Obese Children are More Likely to Suffer from Lower Body Injuries

CINCINNATI, May 5 /PRNewswire-USNewswire/ -- In comparison to non-obese children, obese children are significantly more likely to have lower body injuries, such as in their ankles and legs. The Cincinnati Children's Hospital Medical Center study, which was conducted to determine if different body parts are injured in obese children compared to non-obese children so that prevention strategies can be developed, was presented May 2 at the annual meeting of the Pediatric Academic Societies in Baltimore.

"The most common lower body injuries were sprains," said Wendy Pomerantz, MD, emergency medicine physician and lead author of the study. "Because obese patients have an increased body mass and force, they are more likely to twist or roll on a lower extremity and cause injury than the non-obese children. Other injuries that the patients experienced were fractures and lacerations."

According to the Centers for Disease Control and Prevention, obese children and adolescents are more likely to have risk factors associated with cardiovascular disease such as high blood pressure, high cholesterol, and Type 2 diabetes than are other children and adolescents.

The study that Dr. Pomerantz and her team conducted included 23,349 children who visited the Cincinnati Children's emergency department for an injury from Jan. 1, 2005, to March 31, 2008. The average age of the children was approximately eight years. Some 16.5 percent of those observed were obese.

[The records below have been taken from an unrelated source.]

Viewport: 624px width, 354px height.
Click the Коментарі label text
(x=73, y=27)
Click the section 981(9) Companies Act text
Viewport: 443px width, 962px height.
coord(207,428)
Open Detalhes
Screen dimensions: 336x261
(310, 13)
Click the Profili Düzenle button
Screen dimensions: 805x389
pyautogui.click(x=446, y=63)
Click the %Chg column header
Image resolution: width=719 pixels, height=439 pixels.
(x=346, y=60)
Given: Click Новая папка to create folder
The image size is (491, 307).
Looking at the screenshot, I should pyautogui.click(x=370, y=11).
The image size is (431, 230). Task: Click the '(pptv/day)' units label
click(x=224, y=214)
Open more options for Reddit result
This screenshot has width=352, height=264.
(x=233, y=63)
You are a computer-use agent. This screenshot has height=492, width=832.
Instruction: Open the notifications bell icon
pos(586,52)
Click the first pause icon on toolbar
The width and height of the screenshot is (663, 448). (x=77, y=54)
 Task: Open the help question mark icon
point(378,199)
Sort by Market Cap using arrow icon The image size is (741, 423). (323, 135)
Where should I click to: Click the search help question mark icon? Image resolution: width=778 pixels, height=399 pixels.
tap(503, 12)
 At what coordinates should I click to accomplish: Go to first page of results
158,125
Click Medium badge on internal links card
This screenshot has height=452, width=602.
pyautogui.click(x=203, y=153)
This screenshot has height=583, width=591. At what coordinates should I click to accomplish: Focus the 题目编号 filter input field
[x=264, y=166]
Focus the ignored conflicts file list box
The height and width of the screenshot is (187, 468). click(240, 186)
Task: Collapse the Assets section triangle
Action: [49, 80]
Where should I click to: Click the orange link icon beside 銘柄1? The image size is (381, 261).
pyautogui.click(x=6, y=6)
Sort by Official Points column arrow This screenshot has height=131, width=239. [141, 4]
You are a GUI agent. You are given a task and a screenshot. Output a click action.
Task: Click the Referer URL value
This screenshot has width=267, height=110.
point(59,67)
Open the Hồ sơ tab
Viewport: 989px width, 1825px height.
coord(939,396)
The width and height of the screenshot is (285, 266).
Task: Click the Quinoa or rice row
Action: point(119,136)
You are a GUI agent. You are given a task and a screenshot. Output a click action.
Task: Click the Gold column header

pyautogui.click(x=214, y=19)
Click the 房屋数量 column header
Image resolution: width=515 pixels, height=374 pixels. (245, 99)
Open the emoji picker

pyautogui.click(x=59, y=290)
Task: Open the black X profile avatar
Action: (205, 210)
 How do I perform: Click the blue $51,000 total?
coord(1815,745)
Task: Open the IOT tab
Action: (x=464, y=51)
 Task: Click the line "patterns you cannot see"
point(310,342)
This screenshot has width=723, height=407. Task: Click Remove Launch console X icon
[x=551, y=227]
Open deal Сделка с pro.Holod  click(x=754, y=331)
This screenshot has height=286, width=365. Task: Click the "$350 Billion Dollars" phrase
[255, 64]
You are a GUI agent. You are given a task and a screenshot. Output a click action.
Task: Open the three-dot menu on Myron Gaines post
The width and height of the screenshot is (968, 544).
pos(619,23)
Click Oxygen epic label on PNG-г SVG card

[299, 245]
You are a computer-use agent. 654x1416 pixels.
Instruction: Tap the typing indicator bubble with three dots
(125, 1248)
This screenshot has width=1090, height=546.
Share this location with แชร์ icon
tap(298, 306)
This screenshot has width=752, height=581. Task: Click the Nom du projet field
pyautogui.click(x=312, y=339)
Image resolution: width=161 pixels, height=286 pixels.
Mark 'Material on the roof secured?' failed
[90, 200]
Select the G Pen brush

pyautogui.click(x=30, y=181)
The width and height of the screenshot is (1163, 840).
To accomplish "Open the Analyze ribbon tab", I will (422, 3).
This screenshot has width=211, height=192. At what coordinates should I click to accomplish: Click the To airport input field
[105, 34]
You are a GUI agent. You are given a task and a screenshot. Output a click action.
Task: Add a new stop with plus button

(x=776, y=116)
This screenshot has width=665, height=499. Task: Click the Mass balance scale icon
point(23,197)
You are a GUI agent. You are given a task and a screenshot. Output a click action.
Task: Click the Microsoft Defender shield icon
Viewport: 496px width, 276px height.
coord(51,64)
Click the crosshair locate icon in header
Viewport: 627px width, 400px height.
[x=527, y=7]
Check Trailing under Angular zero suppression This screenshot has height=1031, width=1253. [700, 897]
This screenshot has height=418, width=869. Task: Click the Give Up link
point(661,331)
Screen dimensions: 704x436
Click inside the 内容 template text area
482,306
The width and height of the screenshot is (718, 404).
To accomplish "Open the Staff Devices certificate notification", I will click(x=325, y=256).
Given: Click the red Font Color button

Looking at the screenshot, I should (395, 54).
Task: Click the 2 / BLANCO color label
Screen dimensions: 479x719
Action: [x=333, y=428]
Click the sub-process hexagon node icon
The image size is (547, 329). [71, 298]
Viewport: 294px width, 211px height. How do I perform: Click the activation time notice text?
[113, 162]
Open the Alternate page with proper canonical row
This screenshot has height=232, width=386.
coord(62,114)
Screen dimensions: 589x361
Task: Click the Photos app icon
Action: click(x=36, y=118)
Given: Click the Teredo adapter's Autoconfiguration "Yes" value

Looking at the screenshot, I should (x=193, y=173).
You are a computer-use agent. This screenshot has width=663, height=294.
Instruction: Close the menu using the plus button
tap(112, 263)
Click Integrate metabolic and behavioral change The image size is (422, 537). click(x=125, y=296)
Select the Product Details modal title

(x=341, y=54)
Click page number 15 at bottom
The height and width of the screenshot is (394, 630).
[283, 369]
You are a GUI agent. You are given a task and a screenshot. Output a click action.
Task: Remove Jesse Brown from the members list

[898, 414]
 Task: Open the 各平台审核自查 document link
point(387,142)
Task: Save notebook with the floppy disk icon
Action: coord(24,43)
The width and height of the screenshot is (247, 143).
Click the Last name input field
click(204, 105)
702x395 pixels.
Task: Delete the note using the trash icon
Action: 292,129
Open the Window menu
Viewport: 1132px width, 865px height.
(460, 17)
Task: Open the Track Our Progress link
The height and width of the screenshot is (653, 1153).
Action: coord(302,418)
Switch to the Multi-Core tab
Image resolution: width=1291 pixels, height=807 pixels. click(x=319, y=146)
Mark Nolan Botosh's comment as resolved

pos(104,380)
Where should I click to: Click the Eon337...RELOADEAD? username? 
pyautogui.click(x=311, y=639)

According to Dr. Pomerantz, childhood obesity not only puts children at a greater risk for injuries but it also prolongs recovery time. "Though it is not well studied, we suspect that increased force due to increased weight puts undue strain on the ligaments, tendons, muscles, joints and bones of these particular children. Repetitive forces with increased weight likely results in more damage to their bodies and lengthy recovery times," she said.

Dr. Pomerantz said that as obesity continues to increase in the US, doctors and care providers are likely to see more of these injuries. With weight loss and exercise, however, these children may be able to prevent getting hurt.

"The best advice for parents of an obese child who want the child to exercise but are afraid of the child getting injured should work with a specialist to get a tailored diet and exercise regimen to help them lose weight," said Dr. Pomerantz. "There are different kinds of programs across the country, such as Cincinnati Children's HealthWorks! Program, that work with children to assist them with achieving their weight loss goals." She added that one of the most important things for parents to remember that every little bit of dieting and exercise will help their child lose weight.

The PAS meeting, sponsored by the American Academy of Pediatrics, the American Pediatric Society, the Society for Pediatric Research and the Ambulatory Pediatric Association, is the largest international meeting to focus on research in child health.

About Cincinnati Children's

Cincinnati Children's Hospital Medical Center is one of America's top three children's hospitals for general pediatrics and is highly ranked for its expertise in digestive diseases, respiratory diseases, cancer, neonatal care, heart care and neurosurgery, according to the annual ranking of best children's hospitals by U.S. News & World Report. One of the three largest children's hospitals in the U.S., Cincinnati Children's is affiliated with the University of Cincinnati College of Medicine and is one of the top two recipients of pediatric research grants from the National Institutes of Health.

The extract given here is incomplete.